* _Element lookup data_:
==================================================
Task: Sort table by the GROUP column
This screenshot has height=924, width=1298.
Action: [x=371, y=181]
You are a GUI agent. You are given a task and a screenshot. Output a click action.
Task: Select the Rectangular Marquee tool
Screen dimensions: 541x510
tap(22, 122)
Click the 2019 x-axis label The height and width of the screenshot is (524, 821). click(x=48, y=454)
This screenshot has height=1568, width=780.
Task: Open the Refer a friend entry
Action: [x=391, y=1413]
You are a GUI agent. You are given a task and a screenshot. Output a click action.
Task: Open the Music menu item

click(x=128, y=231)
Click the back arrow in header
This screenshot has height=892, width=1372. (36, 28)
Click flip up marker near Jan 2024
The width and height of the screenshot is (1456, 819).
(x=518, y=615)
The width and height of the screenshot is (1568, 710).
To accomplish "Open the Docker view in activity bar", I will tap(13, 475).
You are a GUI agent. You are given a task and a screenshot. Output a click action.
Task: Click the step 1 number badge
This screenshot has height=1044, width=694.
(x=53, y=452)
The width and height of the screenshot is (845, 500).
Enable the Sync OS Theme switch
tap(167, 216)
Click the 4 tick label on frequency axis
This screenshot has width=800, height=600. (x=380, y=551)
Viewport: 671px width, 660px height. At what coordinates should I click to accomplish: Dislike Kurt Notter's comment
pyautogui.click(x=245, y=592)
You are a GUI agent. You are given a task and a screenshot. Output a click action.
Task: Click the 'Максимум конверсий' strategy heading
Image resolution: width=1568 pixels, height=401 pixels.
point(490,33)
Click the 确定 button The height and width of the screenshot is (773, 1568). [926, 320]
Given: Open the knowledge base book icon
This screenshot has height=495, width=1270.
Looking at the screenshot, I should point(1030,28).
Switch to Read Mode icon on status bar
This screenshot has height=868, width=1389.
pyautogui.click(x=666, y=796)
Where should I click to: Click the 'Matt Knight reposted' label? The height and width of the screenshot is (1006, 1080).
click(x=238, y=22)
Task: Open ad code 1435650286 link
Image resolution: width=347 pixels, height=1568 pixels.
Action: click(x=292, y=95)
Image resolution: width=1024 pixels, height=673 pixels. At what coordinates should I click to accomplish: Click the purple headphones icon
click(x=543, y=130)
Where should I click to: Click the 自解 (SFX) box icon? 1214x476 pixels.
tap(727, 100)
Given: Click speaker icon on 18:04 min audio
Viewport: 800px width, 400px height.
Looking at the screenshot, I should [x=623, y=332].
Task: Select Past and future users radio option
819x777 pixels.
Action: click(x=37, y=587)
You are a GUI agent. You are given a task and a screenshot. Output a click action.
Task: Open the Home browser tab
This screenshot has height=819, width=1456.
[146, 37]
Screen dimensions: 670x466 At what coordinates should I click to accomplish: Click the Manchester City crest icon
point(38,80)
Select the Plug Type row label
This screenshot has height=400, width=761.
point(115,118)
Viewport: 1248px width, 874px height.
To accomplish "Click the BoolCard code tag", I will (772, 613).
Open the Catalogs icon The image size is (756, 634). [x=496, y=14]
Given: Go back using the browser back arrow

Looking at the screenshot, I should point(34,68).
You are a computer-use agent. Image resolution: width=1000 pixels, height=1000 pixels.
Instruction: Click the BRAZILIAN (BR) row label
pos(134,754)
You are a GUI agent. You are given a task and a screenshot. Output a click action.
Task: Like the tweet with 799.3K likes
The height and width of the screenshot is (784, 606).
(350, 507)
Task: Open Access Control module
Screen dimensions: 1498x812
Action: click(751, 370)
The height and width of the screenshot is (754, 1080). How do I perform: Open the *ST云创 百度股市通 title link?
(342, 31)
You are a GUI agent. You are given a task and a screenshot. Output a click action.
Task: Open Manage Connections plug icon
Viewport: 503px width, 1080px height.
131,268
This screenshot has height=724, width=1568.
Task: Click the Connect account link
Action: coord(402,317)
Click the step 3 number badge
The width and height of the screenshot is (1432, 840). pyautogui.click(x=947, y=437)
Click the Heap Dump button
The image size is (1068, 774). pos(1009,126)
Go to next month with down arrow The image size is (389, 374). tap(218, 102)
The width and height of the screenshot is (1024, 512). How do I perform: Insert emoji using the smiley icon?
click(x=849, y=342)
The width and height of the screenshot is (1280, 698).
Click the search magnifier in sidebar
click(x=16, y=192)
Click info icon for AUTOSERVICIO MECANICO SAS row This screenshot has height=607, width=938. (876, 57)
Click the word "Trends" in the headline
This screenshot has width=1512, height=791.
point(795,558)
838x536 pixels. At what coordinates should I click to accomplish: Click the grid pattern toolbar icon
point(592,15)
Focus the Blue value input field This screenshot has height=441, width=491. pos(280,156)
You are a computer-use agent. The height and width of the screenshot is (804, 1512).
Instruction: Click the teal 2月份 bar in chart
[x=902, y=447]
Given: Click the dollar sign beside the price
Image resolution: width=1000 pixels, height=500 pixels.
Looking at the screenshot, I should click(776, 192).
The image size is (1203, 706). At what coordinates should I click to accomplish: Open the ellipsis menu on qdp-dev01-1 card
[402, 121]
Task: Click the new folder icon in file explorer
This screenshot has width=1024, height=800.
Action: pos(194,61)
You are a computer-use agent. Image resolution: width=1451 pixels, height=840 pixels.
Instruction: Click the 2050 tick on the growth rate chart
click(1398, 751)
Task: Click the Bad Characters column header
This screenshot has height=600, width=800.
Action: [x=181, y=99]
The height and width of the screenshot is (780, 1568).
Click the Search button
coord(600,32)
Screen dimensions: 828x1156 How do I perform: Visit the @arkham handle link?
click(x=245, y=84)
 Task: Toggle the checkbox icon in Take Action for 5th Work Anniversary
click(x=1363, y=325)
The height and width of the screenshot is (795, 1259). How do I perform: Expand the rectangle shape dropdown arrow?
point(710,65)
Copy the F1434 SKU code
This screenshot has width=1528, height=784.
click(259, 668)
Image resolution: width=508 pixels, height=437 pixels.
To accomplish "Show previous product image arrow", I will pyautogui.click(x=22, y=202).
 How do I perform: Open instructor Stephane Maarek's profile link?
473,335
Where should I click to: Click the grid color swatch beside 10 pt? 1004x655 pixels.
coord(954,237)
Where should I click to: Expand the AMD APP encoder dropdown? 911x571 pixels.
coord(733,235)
==================================================
Copy the data word for word, starting with the line that contains "The height and width of the screenshot is (795, 1259)." and going on through the end of the data.

* _Completed exercise_:
The height and width of the screenshot is (795, 1259). How do I perform: Expand the rectangle shape dropdown arrow?
point(710,65)
Copy the F1434 SKU code
This screenshot has width=1528, height=784.
click(259, 668)
Image resolution: width=508 pixels, height=437 pixels.
To accomplish "Show previous product image arrow", I will pyautogui.click(x=22, y=202).
 How do I perform: Open instructor Stephane Maarek's profile link?
473,335
Where should I click to: Click the grid color swatch beside 10 pt? 1004x655 pixels.
coord(954,237)
Where should I click to: Expand the AMD APP encoder dropdown? 911x571 pixels.
coord(733,235)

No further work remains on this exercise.